L’IA (intelligence artificielle) est en train de transformer en profondeur les manières de travailler. Selon le Chaberton Report 2026, les 100 entreprises sondées révèlent un rapport paradoxal à ces agents IA. Seulement 29% des sondés se disent prêts à déployer ces outils dans leur organisation et 68% sont encore en phase préparatoire. Les principales résistances à cette transformation sont la faible qualité des données, le manque de formation (AI Literacy) et la résistance au changement.
Lors du lancement du Report à Genève, en présence d’une soixantaine de CHRO (Chief Human Ressources Officer), plusieurs grandes organisations disent être actuellement en phase de test. Dans le milieu bancaire par exemple, la priorité est de sécuriser les données. En termes de gestion RH, l’IA est déjà utilisée dans le recrutement, la planification (workforce planning), l’écriture de rapports ou la gestion des cas difficiles. Selon plusieurs témoignages, l’IA doit rester un outil à disposition des managers. Les décisions restent en mains humaines. Il y a également un grand travail à mener pour anticiper la transformation des métiers et accompagner les individus vers ces changements.
Deuxième tendance : les entreprises doivent être de plus en plus résilientes. Selon le Report, 67% des sondés sont directement impactés par des tensions géopolitiques (taxes douanières, conflits armés ou rupture du supply chain). La globalisation des marchés est aussi remise en question, avec l’apparition de pôles concurrents : les Etats-Unis, la Chine et l’Europe.
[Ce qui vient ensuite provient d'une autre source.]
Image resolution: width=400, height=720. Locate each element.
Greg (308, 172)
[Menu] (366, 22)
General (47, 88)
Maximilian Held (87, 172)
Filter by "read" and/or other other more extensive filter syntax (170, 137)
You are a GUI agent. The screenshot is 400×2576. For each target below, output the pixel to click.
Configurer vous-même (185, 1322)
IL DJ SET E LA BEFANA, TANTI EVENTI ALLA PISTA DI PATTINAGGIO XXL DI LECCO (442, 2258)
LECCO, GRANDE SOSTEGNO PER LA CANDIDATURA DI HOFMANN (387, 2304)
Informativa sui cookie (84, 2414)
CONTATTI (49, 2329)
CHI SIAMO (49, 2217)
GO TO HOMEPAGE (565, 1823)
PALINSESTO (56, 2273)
Dans ce contexte économique instable, le rôle du CHRO est de clarifier la raison d’être de l’organisation et de décider rapidement. Il s’agit aussi d’être capable de tirer les leçons des crises. La culture du feedback, qui implique de la sécurité psychologique et du courage managérial, devient un enjeu d’avenir. Les relations entre les membres d’un comité de direction sont aussi mises à l’épreuve dans ce contexte mouvant. En soignant ces relations, les dirigeants augmentent leur capacité à réagir vite et à trouver des solutions innovantes dans la tourmente.
Enfin, la culture d’entreprise devient un enjeu stratégique. Aujourd’hui, cinq générations se côtoient dans les organisations (Baby-boomers, GenX, GenZ, Millenials et alpha). Des valeurs fortes et explicitées permettent à tout le monde d’adopter les mêmes comportements et de suivre la même ligne. Le rôle de la direction générale et des managers est central dans la diffusion de cette culture. Les dirigeants doivent être exemplaires et faire preuve de courage pour incarner ces valeurs, aussi par mauvais temps.